На самом деле все было значительно сложнее. Печерин, с его острым чувством истории и живым интересом к людям, не вынеся сознания, что все оставшиеся годы он обречен жить без каких бы то ни было умственных занятий, без книг, без знания того, что происходит в мире за стенами монастыря, оставил своих «друзей-траппистов» и вернулся в Дублин. Двадцать лет он прожил в конгрегации, полностью взявшей на себя заботу о его нуждах, пусть и минимальных. Его семьей, надоевшей, но привычной и знакомой, стали редемптористы. За эти годы он отвык от мирской жизни, он не видел для себя места вне церкви. Никаких иллюзий у него не осталось, но привычная монастырская рутина казалась теперь единственным спасением, последней возможностью обрести покой на старости лет. И Печерин опять пишет письмо верховному генералу ордена редемптористов о. Морону. На этот раз это краткая, лишенная литературных красот, полная смирения мольба о прощении. Он пишет, что был в плену иллюзий, что служение в конгрегации было его подлинным и единственным призванием, и что покинув конгрегацию, он «покинул путь Божественного Провидения» (РО: 298). Это единственная ссылка на Провидение, волей которого Печерин всегда объясняет свои поступки. На это «униженное послание», полное заверений в покорности и готовности принять любое послушание или епитимью, о. Морон ответил 15 февраля отказом. В главном архиве конгрегации редемптористов в Риме хранится переписка, связанная с этим решением. Один из редемптористов, о. Планкетт, еще год назад писавший о. Дугласу и о. Гагарину о том, что «в Печерине угасают присущие ему пламя и энергия» (Мак-Уайт 1980: 141), все же в письме от 31 января 1862 года рекомендовал принять Печерина обратно из сострадания, «ради него самого, а не для блага ордена», но власти конгрегации давно были недовольны Печериным – прежде всего, неприемлемым было его плохо скрываемое отрицательное отношение к папской власти. Внутри конгрегации отчуждению способствовало иностранное происхождение Печерина и слишком явная разница в уровне культуры.

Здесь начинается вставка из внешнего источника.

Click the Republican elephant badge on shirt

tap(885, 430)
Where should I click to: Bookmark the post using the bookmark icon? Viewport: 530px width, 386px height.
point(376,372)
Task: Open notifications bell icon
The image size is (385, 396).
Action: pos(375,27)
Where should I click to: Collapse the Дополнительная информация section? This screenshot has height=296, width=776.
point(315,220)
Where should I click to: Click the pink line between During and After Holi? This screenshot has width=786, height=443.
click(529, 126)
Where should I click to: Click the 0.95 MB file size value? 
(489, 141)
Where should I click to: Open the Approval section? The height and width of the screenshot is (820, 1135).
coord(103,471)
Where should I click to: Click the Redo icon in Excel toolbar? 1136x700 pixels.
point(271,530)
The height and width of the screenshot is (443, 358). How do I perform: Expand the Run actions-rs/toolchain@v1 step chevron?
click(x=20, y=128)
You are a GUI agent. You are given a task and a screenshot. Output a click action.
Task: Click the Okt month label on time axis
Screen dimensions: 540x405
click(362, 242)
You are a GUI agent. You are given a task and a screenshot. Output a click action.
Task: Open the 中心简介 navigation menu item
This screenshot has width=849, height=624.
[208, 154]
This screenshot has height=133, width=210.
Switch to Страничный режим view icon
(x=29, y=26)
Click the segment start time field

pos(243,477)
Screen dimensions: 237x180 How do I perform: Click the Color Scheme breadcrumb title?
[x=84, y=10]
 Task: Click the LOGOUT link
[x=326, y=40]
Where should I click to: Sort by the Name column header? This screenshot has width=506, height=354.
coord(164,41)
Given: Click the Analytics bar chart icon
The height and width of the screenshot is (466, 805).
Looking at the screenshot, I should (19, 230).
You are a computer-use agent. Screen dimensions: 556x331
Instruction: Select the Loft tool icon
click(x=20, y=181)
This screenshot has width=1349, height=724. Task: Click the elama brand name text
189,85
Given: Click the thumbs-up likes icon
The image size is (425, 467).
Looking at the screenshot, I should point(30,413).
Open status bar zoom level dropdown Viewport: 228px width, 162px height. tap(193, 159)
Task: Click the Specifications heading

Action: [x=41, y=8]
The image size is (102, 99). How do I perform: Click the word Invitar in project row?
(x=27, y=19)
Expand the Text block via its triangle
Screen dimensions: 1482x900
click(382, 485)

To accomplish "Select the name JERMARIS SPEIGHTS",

Итак, давно уже не в середине жизненного пути, а на пороге приближающейся старости, Печерин оказался в полном одиночестве – без страны, без семьи, без дома, без каких бы то ни было средств к существованию, поистине оставленным на волю провидения. И провидение его не оставило. Его спасло открытие в том же 1861 году в Дублине больницы Богоматери (Mater Misericordiae) и мудрое решение архиепископа Дублина проявить великодушие и избежать ненужных вопросов о судьбе популярнейшего в стране проповедника, дав ему место капеллана в новой больнице. Архиепископом Дублина был в то время кардинал Куллен (1803–1878). Он получил теологическое образование в Риме, знал классические и восточные языки, был в отношениях личной дружбы с обоими папами, Григорием XVI и Пием IX, заведовал кафедрой Гебраистики и Священного Писания в Колледже Пропаганды (Colledge of Propaganda) при Св. Престоле. В его обязанности входило также руководство издательством при папской курии. Архиепископом Дублина он стал в 1852 году, что совпадает с самым началом деятельности Печерина в Ирландии. Кардинал Куллен был ультрамонтаном, либеральные идеи Печерина о независимости государственной политики от папской власти были прямо враждебны убеждениям и смыслу всей деятельности кардинала. Однако он был один из немногих в ордене, кто мог оценить образованность Печерина и понимать его умственные потребности. По сравнению с миссионерской работой в ордене место капеллана было своего рода синекурой – ему оставлялось только пастырское служение без каких-либо административных обязанностей. Оно оставляло много времени для занятий и размышлений. Видимо, между Печериным и кардиналом существовало неписаное соглашение о том, что Печерин будет строго придерживаться своих обязанностей капеллана и навсегда отказывается от публичных проповедей (Мак-Уайт 1980: 144). Оставшиеся двадцать три года Печерин проведет в Матер, как по сю пору называют больницу Богоматери в Дублине, управляемую конгрегацией сестер Милосердия.
Конгрегация сестер Милосердия была основана в 1831 году Катериной Мак-Аули (1787–1849), оставшейся в детстве единственной наследницей огромного состояния. Она с юности посвятила себя помощи бедным, бездомным женщинам и сиротам, сначала в форме обычной благотворительности. Она построила школу для детей бедняков и дом, в котором могли найти приют больные работницы, проститутки, бездомные. Приют называли Дом Богоматери (House of Mother), а Мак-Аули и три ее помощницы называли друг друга «сестры». Когда они захотели стать не светским, а религиозным объединением, то новую маленькую конгрегацию назвали «Сестры Милосердия».